In both cases, the underlying operating systems are largely the same – pretty standard Linux systems running one of the main Linux distributions (Debian, Ubuntu, Red Hat Enterprise Linux, CentOS, SuSE Linux Enterprise Server or OpenSUSE).
There are various tools for creating standard system images and pushing those to each of the cluster nodes – and I use those (more in a future post), but often, you need to perform the same task on a bunch of the cluster nodes or maybe all of them. This task is best achieved by simply ssh’ing into each of the nodes and running some command (be it a status command such as uptime, or ps or a command to install a new piece of software).
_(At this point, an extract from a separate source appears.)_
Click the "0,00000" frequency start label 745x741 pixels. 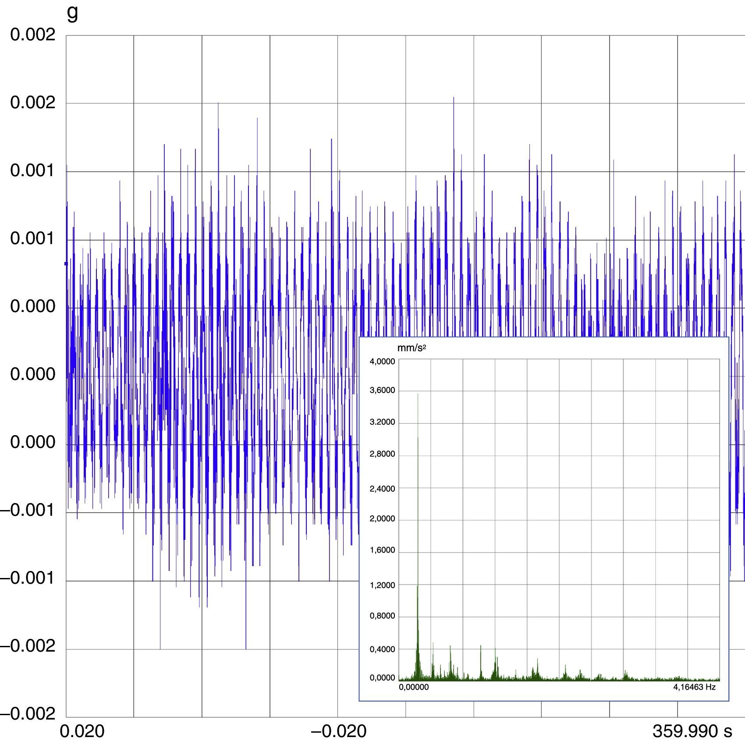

Normally, one or more users on the cluster will have been configured to use password-less logins with ssh so a first-pass at running ssh commands on multiple systems would be to script the ssh calls from a management cluster node. The following is an example script for checking the uptime on each node of our example cluster (which has nodes from cluster02 to cluster20, I’m assuming we’re running on cluster01).
#!/bin/bash
#
for addr in {2..20}
do
num=`printf "%02d" $addr`
echo -n "cluster${num}:" && ssh cluster${num} uptime
done
The script works, the downside is you have to create a new script each time you have a new command to run, or a slightly different sequence of actions you want to perform (you could improve the above by passing the command to be run as an argument to the script but even then the approach is limited).
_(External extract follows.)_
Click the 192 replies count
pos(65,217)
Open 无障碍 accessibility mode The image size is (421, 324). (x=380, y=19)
What you really need at this stage is a parallel ssh, an ssh command which can be instructed to run the same command against multiple nodes. Ideally, the ssh command can merge the output from multiple systems if the output is the same – making it easier for the person running the parallel ssh command to understand which cluster nodes share the same status.
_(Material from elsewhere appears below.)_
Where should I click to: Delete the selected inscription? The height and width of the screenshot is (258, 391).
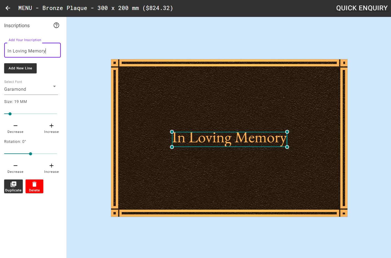pyautogui.click(x=34, y=186)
A quick search through Debian’s packages and a Google for parallel ssh turns up a few candidates,
This linux.com article reviews a number of these shells.
After looking at a few of these, I’ve settled on using pdsh. Each of the tools listed above use slightly different approaches – some provide multiple xterms in which to run commands – some provide a lot of flexibility in how the output is combined. What I like about pdsh is that it provides a pretty straightforward syntax to invoke commands and, most importantly for me, it cleanly merges the output from multiple hosts – allowing me to very quickly see the differences in a command’s output from different hosts.
You will need to configure your password-less ssh operation as normal. Once you have done that, on Debian or Ubuntu, edit /etc/pdsh/rcmd_default and change the contents of this file to a single line containing the following,
ssh
(create the file it it doesn’t exist).
Now you can run a command, such as date (to verify if NTP is working correctly) on multiple hosts with the following,
pdsh -w cluster[01-05] date
This runs date on cluster01,cluster02,cluster03,cluster04 and cluster05 and returns the output. To consolidate the output from multiple nodes into a compact display format, pdsh comes with a second tool called dshbak, used as follows,
pdsh -w cluster[01-05] date | dshbak -c
Personally, I find this output most readable. On Debian and Ubuntu systems, to invoke dshbak by default, edit /usr/bin/pdsh (which is a shell script wrapper) and change the invocation line from
exec -a pdsh /usr/bin/pdsh.bin "$@"
to
exec -a pdsh /usr/bin/pdsh.bin "$@" | /usr/bin/dshbak -c
Now when you invoke pdsh by default, it’s output will be piped through dshbak.